From first line to last, retype the data exactly.

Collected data
=== Begin Enclosure ===
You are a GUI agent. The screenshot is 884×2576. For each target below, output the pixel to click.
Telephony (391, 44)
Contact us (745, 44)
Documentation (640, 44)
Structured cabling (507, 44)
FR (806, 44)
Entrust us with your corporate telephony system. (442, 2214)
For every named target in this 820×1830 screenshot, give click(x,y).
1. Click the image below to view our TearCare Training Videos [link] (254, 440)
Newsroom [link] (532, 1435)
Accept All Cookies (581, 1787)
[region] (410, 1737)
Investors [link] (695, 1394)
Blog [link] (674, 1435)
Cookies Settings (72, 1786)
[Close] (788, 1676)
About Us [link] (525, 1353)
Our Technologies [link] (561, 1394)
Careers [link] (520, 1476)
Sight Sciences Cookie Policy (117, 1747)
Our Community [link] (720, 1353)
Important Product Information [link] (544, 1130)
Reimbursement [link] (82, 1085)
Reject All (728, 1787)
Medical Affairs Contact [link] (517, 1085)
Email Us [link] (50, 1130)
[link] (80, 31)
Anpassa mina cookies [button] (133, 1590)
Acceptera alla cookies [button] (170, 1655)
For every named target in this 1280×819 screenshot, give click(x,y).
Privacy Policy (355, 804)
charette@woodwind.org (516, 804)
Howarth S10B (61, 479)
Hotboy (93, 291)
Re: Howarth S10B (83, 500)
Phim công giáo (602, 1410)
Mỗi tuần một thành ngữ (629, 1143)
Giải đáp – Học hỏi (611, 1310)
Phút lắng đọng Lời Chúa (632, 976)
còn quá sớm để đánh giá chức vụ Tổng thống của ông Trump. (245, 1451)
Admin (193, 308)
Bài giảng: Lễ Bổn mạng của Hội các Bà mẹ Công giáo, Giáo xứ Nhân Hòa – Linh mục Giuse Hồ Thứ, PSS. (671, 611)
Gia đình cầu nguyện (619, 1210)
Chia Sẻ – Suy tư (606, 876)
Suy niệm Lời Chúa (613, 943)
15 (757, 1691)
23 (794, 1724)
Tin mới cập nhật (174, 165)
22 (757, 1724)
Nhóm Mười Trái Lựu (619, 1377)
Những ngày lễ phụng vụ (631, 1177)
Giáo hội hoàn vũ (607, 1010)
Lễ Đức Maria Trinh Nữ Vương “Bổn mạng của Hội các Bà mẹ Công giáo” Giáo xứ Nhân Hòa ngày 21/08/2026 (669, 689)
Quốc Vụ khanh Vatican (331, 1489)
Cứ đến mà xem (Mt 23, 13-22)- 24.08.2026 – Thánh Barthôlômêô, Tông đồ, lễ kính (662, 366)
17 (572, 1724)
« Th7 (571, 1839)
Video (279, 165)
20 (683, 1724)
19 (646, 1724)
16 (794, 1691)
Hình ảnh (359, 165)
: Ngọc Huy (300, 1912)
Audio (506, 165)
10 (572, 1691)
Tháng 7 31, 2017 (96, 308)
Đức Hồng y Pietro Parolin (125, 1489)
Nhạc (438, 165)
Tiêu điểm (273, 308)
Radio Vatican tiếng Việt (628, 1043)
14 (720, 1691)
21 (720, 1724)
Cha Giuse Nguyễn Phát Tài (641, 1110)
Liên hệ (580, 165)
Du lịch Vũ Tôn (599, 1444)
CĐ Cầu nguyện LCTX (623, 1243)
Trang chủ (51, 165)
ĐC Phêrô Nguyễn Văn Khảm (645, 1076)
=== End Enclosure ===
• **SOLUTION FOR THIS EXERCISE**:
You are a GUI agent. The screenshot is 884×2576. For each target below, output the pixel to click.
Telephony (391, 44)
Contact us (745, 44)
Documentation (640, 44)
Structured cabling (507, 44)
FR (806, 44)
Entrust us with your corporate telephony system. (442, 2214)
For every named target in this 820×1830 screenshot, give click(x,y).
1. Click the image below to view our TearCare Training Videos [link] (254, 440)
Newsroom [link] (532, 1435)
Accept All Cookies (581, 1787)
[region] (410, 1737)
Investors [link] (695, 1394)
Blog [link] (674, 1435)
Cookies Settings (72, 1786)
[Close] (788, 1676)
About Us [link] (525, 1353)
Our Technologies [link] (561, 1394)
Careers [link] (520, 1476)
Sight Sciences Cookie Policy (117, 1747)
Our Community [link] (720, 1353)
Important Product Information [link] (544, 1130)
Reimbursement [link] (82, 1085)
Reject All (728, 1787)
Medical Affairs Contact [link] (517, 1085)
Email Us [link] (50, 1130)
[link] (80, 31)
Anpassa mina cookies [button] (133, 1590)
Acceptera alla cookies [button] (170, 1655)
For every named target in this 1280×819 screenshot, give click(x,y).
Privacy Policy (355, 804)
charette@woodwind.org (516, 804)
Howarth S10B (61, 479)
Hotboy (93, 291)
Re: Howarth S10B (83, 500)
Phim công giáo (602, 1410)
Mỗi tuần một thành ngữ (629, 1143)
Giải đáp – Học hỏi (611, 1310)
Phút lắng đọng Lời Chúa (632, 976)
còn quá sớm để đánh giá chức vụ Tổng thống của ông Trump. (245, 1451)
Admin (193, 308)
Bài giảng: Lễ Bổn mạng của Hội các Bà mẹ Công giáo, Giáo xứ Nhân Hòa – Linh mục Giuse Hồ Thứ, PSS. (671, 611)
Gia đình cầu nguyện (619, 1210)
Chia Sẻ – Suy tư (606, 876)
Suy niệm Lời Chúa (613, 943)
15 (757, 1691)
23 (794, 1724)
Tin mới cập nhật (174, 165)
22 (757, 1724)
Nhóm Mười Trái Lựu (619, 1377)
Những ngày lễ phụng vụ (631, 1177)
Giáo hội hoàn vũ (607, 1010)
Lễ Đức Maria Trinh Nữ Vương “Bổn mạng của Hội các Bà mẹ Công giáo” Giáo xứ Nhân Hòa ngày 21/08/2026 (669, 689)
Quốc Vụ khanh Vatican (331, 1489)
Cứ đến mà xem (Mt 23, 13-22)- 24.08.2026 – Thánh Barthôlômêô, Tông đồ, lễ kính (662, 366)
17 (572, 1724)
« Th7 (571, 1839)
Video (279, 165)
20 (683, 1724)
19 (646, 1724)
16 (794, 1691)
Hình ảnh (359, 165)
: Ngọc Huy (300, 1912)
Audio (506, 165)
10 (572, 1691)
Tháng 7 31, 2017 (96, 308)
Đức Hồng y Pietro Parolin (125, 1489)
Nhạc (438, 165)
Tiêu điểm (273, 308)
Radio Vatican tiếng Việt (628, 1043)
14 (720, 1691)
21 (720, 1724)
Cha Giuse Nguyễn Phát Tài (641, 1110)
Liên hệ (580, 165)
Du lịch Vũ Tôn (599, 1444)
CĐ Cầu nguyện LCTX (623, 1243)
Trang chủ (51, 165)
ĐC Phêrô Nguyễn Văn Khảm (645, 1076)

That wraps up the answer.